• What to produce: Of all the entries below, only the lines from the one with "Where should I click to: Select Add" up to and including the one with "Screen dimensions: 495x439" are to be duplicated exactly.

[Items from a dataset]
__________

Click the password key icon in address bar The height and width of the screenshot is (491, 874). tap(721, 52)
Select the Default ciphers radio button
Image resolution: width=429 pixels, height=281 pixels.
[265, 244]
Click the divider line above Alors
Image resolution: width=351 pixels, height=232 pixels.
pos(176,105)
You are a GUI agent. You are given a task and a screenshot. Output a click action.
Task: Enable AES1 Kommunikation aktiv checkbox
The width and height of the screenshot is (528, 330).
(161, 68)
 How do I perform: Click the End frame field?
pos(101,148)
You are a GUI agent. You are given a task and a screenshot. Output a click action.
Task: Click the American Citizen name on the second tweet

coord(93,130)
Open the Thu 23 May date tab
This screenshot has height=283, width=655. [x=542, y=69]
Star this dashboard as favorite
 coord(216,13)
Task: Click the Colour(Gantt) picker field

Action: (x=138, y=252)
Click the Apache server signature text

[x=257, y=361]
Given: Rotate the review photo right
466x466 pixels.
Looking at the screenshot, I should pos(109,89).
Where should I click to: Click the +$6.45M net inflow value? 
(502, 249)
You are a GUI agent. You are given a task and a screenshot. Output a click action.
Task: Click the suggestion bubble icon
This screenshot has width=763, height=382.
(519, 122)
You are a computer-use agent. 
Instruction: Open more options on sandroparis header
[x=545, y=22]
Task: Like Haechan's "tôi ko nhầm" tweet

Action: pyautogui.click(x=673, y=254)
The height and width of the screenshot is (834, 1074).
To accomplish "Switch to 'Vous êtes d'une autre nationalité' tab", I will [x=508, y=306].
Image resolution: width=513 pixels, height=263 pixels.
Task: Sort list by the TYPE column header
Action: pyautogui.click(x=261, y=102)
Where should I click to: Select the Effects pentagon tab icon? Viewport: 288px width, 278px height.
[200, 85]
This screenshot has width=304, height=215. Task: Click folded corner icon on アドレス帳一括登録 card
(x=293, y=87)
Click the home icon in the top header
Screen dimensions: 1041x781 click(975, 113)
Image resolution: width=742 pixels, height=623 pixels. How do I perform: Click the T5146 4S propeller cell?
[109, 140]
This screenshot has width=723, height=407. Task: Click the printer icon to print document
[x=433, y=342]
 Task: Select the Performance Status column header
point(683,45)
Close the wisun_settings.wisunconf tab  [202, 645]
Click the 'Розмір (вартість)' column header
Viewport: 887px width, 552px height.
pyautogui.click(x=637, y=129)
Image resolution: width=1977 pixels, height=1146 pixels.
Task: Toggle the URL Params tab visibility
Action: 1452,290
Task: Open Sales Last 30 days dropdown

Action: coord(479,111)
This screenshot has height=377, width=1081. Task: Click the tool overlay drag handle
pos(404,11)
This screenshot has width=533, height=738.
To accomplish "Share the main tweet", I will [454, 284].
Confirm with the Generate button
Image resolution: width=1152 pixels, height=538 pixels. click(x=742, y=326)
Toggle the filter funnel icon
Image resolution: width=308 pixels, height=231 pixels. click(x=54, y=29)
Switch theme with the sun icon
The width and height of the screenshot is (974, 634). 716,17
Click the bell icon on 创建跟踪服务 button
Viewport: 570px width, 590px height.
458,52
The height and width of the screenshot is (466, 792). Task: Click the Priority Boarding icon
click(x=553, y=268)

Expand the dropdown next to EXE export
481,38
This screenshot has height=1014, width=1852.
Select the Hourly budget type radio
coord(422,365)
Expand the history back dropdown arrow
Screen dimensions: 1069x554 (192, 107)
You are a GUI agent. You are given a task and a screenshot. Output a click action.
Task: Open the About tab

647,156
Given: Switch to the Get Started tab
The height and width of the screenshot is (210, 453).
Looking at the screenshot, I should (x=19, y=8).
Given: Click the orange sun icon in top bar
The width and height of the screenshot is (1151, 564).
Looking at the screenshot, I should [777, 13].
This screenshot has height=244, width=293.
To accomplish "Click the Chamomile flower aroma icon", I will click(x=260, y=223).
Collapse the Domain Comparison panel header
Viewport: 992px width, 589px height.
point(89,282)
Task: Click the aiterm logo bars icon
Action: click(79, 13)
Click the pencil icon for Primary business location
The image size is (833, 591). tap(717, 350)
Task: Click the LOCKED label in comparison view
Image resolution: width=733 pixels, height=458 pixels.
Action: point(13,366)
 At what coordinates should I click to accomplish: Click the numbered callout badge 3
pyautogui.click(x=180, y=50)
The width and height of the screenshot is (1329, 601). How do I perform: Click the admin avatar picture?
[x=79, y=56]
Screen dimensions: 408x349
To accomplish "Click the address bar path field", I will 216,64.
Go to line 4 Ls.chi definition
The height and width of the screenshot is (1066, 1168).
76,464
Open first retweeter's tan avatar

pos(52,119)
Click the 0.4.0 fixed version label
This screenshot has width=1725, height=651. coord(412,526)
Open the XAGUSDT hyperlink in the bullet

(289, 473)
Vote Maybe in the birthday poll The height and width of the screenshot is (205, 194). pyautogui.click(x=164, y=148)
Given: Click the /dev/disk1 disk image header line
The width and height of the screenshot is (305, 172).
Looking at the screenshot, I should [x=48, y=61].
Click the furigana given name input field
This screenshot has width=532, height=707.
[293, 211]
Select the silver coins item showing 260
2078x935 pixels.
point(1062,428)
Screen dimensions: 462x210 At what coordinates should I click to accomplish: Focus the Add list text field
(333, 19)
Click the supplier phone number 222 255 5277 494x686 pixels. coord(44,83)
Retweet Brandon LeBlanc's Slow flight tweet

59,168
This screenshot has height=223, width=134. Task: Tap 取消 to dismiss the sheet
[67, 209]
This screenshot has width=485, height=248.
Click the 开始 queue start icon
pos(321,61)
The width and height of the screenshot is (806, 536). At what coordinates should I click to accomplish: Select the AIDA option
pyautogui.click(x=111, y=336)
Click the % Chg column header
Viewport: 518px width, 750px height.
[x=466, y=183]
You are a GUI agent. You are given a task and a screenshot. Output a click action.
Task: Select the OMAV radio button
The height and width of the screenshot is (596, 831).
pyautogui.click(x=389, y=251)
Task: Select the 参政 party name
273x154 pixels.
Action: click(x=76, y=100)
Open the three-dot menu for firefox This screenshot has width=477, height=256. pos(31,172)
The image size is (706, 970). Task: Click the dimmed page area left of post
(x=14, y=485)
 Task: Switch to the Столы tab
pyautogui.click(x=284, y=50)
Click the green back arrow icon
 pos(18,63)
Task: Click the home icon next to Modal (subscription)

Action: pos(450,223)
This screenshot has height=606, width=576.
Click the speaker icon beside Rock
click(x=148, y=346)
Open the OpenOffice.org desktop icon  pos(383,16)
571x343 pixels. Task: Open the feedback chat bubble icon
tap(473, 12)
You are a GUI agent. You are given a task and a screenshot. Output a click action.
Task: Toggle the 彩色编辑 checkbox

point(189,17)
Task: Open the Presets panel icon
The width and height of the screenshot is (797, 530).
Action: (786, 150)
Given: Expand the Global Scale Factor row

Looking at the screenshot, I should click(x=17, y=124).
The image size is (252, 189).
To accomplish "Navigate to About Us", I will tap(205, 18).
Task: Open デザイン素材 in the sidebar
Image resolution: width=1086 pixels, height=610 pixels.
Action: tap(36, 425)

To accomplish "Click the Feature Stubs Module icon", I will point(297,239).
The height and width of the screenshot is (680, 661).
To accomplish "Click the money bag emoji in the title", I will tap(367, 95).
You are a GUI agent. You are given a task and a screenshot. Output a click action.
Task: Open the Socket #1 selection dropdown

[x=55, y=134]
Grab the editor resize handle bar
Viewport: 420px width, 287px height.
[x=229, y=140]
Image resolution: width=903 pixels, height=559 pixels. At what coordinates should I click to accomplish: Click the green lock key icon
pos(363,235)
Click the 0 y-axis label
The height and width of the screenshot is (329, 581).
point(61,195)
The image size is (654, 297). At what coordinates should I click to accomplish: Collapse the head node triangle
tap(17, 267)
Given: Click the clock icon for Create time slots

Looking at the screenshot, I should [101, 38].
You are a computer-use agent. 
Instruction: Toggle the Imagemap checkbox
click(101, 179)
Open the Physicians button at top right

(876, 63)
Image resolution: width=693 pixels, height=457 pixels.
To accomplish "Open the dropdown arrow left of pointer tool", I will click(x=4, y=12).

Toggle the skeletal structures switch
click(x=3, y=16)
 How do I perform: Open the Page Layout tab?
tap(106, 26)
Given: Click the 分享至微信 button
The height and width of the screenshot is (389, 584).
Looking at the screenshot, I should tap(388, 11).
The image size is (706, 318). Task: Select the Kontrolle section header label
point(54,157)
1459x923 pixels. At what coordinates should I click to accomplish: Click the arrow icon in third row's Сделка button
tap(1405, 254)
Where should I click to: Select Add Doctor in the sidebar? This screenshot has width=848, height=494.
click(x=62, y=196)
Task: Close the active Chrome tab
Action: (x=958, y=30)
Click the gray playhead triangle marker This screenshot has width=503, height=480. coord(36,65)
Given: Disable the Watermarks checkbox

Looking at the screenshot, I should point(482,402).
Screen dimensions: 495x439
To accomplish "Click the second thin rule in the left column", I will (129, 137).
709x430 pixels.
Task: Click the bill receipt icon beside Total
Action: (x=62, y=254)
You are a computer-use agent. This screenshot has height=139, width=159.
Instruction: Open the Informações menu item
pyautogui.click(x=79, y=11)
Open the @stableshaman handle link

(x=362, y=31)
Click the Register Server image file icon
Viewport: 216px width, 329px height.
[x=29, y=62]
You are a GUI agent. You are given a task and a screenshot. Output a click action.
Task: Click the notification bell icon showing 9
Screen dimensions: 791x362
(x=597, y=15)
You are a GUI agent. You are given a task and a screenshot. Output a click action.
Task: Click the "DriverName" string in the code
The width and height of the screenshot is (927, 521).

__________

• Completed task:
Where should I click to: Select Add Doctor in the sidebar? This screenshot has width=848, height=494.
click(x=62, y=196)
Task: Close the active Chrome tab
Action: (x=958, y=30)
Click the gray playhead triangle marker This screenshot has width=503, height=480. coord(36,65)
Given: Disable the Watermarks checkbox

Looking at the screenshot, I should point(482,402).
Screen dimensions: 495x439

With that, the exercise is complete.